A Câmara de Representantes, bastião democrata com o qual Donald Trump vive às turras, acaba de encaminhar ao presidente uma notícia boa e outra ruim. A boa: foram aparadas as arestas para a aprovação do Acordo Comercial Estados Unidos-México-Canadá, o substituto do Nafta que Trump apregoa, no tom hiperbólico de sempre, ser “o melhor e o mais importante pacto jamais negociado” pelo país. A ruim: o processo de impeachment entrou em ritmo acelerado. Depois de três meses de investigação, cruzamento de dados e depoimentos, as comissões encarregadas de desvendar o “Ucraniagate” protocolaram, bem antes do que se antecipava, um pacote com suas conclusões.
Relembrando: Trump, à base de métodos pouco republicanos como segurar a entrega de quase 400 milhões de dólares em ajuda militar, quis forçar o presidente Vladimir Zelensky a reabrir um inquérito sobre a presença do filho de seu adversário eleitoral Joe Biden no conselho diretor de uma empresa ucraniana enrolada em corrupção. O documento, de nove páginas, indicia Trump por abuso de poder e obstrução do inquérito (a Casa Branca proibiu funcionários públicos de ir ao Congresso para depor). “A estratégia dos democratas foi escolher as acusações mais fáceis para o público entender e as mais difíceis para a defesa contra-argumentar”, diz James Morone, cientista político da Universidade Brown, de Rhode Island.

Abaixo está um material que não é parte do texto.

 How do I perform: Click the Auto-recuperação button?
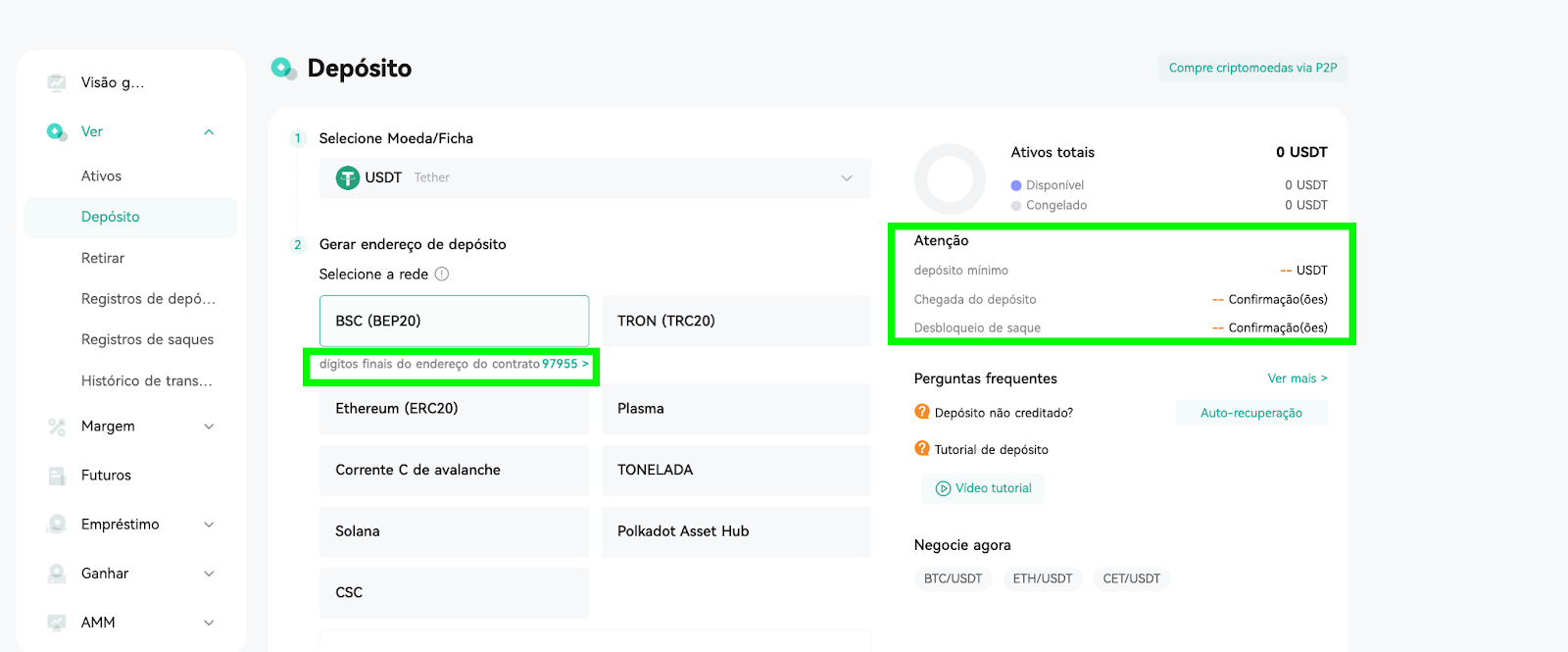(x=1251, y=413)
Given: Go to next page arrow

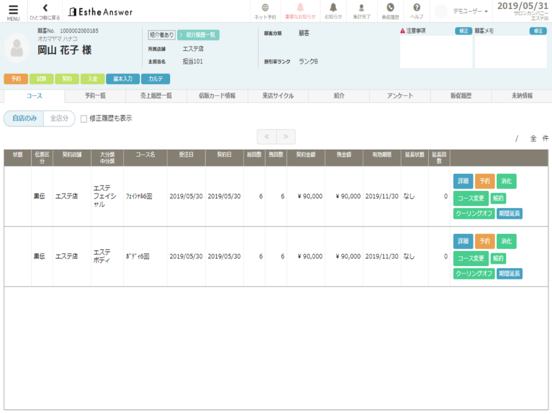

O próximo passo, previsto para perto do Natal, é submeter ao plenário os argumentos para as duas acusações. “Se o que estamos discutindo não é motivo para impeachment, nada é”, afirmou Michael Gerhardt, professor de direito da Universidade da Carolina do Norte e um dos especialistas chamados a depor sobre a legalidade do processo. O documento produzido pelas comissões conclui que Trump pôs seus interesses pessoais acima do bem comum dos Estados Unidos. “A evidência de má conduta do presidente é esmagadora”, dispara o deputado Adam Schiff, presidente da Comissão de Inteligência. É praticamente certo que a maioria democrata dará aval à Câmara para que entregue formalmente um pedido de impeachment ao Senado — o palco do julgamento definitivo, que deve começar em janeiro.
Nesse ponto, Trump entrará para a história como o terceiro presidente americano a ter seus atos esmiuçados em um rito parecido com o de um tribunal do júri — os outros foram Andrew Johnson, em 1868, e Bill Clinton, em 1998. Richard Nixon chegou perto, mas, diante da gravidade das provas, renunciou, em 1974, antes da votação final na Câmara. Tanto Johnson quanto Clinton foram absolvidos no Senado, e é provável que Trump também escape, dono de sólida maioria na Casa. São necessários pelo menos dois terços dos votos dos senadores para que ele seja defenestrado da Casa Branca; os republicanos somam 53 das 100 cadeiras e devem, naturalmente, ficar todos ao lado do presidente. “Em uma votação secreta, o resultado talvez fosse diferente. Mas, com voto aberto, muitos republicanos temem represálias caso se oponham a Trump”, diz Thomas Whalen, cientista político da Universidade de Boston.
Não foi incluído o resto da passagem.